A Dictionary-Based Approach for Gene Annotation

To cite this article:
Lior Pachter, Serafim Batzoglou, Valentin I. Spitkovsky, Eric Banks, Eric S. Lander, Daniel J. Kleitman, and Bonnie Berger. Journal of Computational Biology. July 2004, 6(3-4): 419-430. doi:10.1089/106652799318364.

Published in Volume: 6 Issue 3-4: July 5, 2004

Author information

Lior Pachter
Department of Mathematics and Laboratory for Computer Science, Massachusetts Institute of Technology, Cambridge, Massachusetts.
Serafim Batzoglou
Laboratory for Computer Science, Massachusetts Institute of Technology, Cambridge, Massachusetts.
Valentin I. Spitkovsky
Department of Mathematics and Laboratory for Computer Science, Massachusetts Institute of Technology, Cambridge, Massachusetts.
Eric Banks
Laboratory for Computer Science, Massachusetts Institute of Technology, Cambridge, Massachusetts.
Eric S. Lander
Whitehead Institute and Biology Department, Massachusetts Institute of Technology, Cambridge, Massachusetts.
Daniel J. Kleitman
Department of Mathematics, Massachusetts Institute of Technology, Cambridge, Massachusetts.
Bonnie Berger
Department of Mathematics and Laboratory for Computer Science, Massachusetts Institute of Technology, Cambridge, Massachusetts.

ABSTRACT

This paper describes a fast and fully automated dictionary-based approach to gene annotation and exon prediction.
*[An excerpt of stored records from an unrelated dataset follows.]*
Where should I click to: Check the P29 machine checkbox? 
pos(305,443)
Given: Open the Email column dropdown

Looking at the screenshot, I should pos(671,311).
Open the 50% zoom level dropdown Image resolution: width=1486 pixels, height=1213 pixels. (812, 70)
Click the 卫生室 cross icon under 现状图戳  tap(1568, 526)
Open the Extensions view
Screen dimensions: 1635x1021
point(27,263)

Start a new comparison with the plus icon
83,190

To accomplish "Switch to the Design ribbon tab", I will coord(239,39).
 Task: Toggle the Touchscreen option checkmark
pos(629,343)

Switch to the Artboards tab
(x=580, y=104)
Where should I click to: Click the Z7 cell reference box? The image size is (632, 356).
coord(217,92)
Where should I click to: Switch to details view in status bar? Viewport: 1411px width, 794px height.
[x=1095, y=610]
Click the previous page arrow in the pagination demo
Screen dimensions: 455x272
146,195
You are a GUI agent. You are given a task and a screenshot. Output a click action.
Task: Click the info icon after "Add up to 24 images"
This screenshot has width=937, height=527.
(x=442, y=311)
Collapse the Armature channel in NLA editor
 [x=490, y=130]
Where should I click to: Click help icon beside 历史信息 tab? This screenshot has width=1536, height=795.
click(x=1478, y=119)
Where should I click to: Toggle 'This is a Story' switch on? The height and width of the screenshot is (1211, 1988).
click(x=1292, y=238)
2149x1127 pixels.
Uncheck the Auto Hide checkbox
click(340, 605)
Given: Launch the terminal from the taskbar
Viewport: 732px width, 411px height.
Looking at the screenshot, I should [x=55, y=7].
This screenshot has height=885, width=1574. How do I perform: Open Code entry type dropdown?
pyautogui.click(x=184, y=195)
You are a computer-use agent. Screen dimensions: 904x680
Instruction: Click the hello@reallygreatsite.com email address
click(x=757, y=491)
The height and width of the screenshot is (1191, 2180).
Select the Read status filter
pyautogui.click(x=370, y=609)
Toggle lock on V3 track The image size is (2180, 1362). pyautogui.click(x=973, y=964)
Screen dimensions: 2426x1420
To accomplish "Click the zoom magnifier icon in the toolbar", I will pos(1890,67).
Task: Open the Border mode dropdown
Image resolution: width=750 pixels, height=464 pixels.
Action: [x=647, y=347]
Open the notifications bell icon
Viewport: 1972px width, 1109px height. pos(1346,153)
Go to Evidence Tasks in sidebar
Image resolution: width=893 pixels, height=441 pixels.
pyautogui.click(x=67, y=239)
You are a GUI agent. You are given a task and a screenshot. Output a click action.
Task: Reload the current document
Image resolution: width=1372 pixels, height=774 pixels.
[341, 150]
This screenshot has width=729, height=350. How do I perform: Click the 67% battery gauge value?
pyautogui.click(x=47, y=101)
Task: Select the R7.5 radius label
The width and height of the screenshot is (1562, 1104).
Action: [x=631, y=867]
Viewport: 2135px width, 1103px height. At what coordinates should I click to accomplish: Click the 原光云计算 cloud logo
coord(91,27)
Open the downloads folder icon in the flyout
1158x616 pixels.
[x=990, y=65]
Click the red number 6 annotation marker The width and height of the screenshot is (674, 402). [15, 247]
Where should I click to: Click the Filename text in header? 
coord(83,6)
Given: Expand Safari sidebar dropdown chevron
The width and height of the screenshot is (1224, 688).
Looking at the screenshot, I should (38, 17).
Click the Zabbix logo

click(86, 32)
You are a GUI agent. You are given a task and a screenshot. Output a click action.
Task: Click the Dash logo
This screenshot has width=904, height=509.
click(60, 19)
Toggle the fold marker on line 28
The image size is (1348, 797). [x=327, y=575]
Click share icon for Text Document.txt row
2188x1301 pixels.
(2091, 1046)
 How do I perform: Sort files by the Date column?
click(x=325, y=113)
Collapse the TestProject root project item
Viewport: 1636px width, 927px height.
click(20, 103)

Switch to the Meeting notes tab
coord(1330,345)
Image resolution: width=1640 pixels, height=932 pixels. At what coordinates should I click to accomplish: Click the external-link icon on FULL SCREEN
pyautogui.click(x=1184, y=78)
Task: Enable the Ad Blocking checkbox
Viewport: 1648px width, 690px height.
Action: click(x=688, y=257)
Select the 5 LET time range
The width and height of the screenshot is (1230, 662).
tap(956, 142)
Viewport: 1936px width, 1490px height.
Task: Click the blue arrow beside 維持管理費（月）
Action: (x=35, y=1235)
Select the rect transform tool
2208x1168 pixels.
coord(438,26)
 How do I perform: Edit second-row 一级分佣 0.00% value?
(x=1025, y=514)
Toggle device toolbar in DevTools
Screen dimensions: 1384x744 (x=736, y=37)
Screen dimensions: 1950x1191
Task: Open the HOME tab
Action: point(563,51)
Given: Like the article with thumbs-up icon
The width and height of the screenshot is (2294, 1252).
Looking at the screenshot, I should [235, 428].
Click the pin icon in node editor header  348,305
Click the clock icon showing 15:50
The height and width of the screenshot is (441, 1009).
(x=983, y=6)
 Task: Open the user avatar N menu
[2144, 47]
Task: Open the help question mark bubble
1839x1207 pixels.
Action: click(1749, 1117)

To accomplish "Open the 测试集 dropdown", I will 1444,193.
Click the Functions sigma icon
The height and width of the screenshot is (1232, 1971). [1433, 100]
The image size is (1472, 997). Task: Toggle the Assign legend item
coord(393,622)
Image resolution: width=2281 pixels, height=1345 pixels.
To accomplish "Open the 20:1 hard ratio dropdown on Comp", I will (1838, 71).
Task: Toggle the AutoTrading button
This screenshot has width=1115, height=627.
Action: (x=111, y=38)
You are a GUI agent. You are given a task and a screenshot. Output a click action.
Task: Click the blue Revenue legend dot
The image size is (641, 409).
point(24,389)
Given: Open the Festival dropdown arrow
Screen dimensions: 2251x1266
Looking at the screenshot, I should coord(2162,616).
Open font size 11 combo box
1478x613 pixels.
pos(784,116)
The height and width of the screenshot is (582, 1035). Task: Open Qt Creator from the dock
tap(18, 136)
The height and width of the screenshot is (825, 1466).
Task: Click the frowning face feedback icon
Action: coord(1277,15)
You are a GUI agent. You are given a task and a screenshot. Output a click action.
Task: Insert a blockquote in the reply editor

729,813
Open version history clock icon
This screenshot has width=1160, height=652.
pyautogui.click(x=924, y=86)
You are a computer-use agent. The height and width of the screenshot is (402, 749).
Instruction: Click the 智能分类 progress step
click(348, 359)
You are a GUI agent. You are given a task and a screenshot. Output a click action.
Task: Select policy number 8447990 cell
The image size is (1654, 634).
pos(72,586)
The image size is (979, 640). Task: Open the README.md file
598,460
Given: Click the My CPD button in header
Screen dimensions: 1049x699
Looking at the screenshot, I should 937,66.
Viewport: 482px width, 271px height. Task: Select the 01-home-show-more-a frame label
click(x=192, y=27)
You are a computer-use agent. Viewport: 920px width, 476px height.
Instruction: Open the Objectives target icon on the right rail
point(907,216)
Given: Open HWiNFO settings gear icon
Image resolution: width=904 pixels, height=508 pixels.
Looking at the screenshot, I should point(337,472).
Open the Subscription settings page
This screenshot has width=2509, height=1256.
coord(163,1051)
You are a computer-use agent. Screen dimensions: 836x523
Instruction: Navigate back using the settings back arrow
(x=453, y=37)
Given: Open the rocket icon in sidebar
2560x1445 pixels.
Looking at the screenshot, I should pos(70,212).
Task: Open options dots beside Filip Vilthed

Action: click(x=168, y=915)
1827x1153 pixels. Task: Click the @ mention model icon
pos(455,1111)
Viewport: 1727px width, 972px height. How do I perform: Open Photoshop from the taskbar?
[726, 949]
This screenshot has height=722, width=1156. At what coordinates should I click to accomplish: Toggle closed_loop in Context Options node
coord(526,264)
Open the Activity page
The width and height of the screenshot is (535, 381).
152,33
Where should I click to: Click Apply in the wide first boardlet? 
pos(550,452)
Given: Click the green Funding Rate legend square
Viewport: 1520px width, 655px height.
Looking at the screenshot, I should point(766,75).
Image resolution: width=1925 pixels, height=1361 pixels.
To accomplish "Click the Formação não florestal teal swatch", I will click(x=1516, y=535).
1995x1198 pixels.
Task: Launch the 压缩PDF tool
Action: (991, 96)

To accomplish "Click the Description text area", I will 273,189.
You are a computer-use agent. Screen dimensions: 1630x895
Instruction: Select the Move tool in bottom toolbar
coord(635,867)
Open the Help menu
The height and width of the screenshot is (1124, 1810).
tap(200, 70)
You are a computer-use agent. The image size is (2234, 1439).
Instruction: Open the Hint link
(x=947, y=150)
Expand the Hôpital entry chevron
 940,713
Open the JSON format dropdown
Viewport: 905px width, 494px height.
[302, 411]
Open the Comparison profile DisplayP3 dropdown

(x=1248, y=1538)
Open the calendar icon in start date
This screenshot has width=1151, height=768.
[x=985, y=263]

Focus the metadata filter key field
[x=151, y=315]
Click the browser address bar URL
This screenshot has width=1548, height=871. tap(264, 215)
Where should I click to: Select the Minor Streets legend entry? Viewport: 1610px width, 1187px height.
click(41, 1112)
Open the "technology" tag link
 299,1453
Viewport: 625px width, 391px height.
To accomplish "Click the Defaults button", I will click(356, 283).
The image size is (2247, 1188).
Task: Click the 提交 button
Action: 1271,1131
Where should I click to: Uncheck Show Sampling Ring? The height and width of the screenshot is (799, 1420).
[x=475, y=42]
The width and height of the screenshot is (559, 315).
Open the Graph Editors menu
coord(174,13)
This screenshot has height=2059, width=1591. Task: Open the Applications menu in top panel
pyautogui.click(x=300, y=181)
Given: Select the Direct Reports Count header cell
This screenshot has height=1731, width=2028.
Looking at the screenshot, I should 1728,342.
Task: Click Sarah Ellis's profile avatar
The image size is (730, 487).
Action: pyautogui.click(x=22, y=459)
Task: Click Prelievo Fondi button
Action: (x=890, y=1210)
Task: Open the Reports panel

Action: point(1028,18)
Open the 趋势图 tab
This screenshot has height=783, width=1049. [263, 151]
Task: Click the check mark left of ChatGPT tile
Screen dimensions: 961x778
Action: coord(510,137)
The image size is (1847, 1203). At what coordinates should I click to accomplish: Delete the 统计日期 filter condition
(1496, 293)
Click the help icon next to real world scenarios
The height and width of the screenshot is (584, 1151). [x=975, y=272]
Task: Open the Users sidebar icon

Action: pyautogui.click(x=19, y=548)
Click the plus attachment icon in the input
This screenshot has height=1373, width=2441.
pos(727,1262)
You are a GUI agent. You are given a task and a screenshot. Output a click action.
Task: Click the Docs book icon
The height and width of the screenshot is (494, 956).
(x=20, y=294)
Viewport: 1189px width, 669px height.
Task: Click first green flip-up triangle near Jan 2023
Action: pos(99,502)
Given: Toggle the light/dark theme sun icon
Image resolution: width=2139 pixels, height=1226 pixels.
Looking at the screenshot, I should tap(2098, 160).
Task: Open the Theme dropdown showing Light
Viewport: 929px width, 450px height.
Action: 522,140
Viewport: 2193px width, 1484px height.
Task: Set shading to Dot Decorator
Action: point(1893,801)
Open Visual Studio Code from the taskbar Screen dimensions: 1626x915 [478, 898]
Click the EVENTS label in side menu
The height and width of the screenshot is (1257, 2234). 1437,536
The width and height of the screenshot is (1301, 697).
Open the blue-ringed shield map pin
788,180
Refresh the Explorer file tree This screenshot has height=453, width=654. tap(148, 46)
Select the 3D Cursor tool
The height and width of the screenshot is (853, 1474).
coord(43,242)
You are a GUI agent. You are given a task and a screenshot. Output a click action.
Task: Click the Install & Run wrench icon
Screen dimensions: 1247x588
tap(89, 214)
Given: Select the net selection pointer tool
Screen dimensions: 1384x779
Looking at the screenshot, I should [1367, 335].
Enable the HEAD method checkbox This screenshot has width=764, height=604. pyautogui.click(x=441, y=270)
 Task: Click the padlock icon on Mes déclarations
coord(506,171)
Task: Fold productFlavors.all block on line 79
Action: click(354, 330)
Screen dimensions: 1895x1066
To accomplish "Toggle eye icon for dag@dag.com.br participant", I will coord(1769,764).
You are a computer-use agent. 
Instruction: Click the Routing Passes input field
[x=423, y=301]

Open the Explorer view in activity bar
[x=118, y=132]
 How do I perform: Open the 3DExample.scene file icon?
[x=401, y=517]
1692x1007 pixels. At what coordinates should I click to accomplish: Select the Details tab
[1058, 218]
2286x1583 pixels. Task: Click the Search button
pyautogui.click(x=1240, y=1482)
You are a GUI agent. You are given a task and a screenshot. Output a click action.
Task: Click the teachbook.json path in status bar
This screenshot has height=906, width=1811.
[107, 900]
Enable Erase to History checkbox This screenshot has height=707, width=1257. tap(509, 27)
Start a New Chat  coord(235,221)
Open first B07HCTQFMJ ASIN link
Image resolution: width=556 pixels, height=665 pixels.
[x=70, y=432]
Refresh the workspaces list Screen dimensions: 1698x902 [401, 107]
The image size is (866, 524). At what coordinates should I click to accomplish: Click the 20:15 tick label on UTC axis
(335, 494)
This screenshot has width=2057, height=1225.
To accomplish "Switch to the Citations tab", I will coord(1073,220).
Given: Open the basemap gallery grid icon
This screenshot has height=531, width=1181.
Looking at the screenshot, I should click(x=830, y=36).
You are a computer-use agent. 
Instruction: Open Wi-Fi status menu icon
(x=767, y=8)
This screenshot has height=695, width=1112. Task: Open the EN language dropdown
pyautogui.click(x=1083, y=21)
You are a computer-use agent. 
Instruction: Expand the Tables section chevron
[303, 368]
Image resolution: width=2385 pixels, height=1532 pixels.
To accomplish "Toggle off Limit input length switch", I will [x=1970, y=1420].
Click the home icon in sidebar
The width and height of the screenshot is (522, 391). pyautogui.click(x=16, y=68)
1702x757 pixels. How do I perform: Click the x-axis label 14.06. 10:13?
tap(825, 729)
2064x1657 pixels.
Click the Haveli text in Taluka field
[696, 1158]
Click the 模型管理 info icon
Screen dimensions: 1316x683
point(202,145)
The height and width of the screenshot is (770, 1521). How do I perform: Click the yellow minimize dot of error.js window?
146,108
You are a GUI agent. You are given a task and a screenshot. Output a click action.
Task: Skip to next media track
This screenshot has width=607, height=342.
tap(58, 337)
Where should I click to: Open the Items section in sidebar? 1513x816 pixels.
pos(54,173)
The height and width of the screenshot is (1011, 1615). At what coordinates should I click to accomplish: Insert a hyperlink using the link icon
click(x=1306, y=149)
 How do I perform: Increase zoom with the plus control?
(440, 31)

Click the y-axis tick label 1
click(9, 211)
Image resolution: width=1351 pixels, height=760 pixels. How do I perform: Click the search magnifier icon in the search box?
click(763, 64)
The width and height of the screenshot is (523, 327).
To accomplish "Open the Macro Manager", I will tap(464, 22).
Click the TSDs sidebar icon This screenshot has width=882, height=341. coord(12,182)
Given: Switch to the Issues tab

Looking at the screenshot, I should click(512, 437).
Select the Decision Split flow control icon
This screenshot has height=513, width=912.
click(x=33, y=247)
Two dictionaries are constructed, one from the nonredundant protein OWL database and the other from the dbEST database. These dictionaries are used to obtain O(1) time lookups of tuples in the dictionaries (4 tuples for the OWL database and 11 tuples for the dbEST database). These tuples can be used to rapidly find the longest matches at every position in an input sequence to the database sequences. Such matches provide very useful information pertaining to locating common segments between exons, alternative splice sites, and frequency data of long tuples for statistical purposes. These dictionaries also provide the basis for both homology determination, and statistical approaches to exon prediction.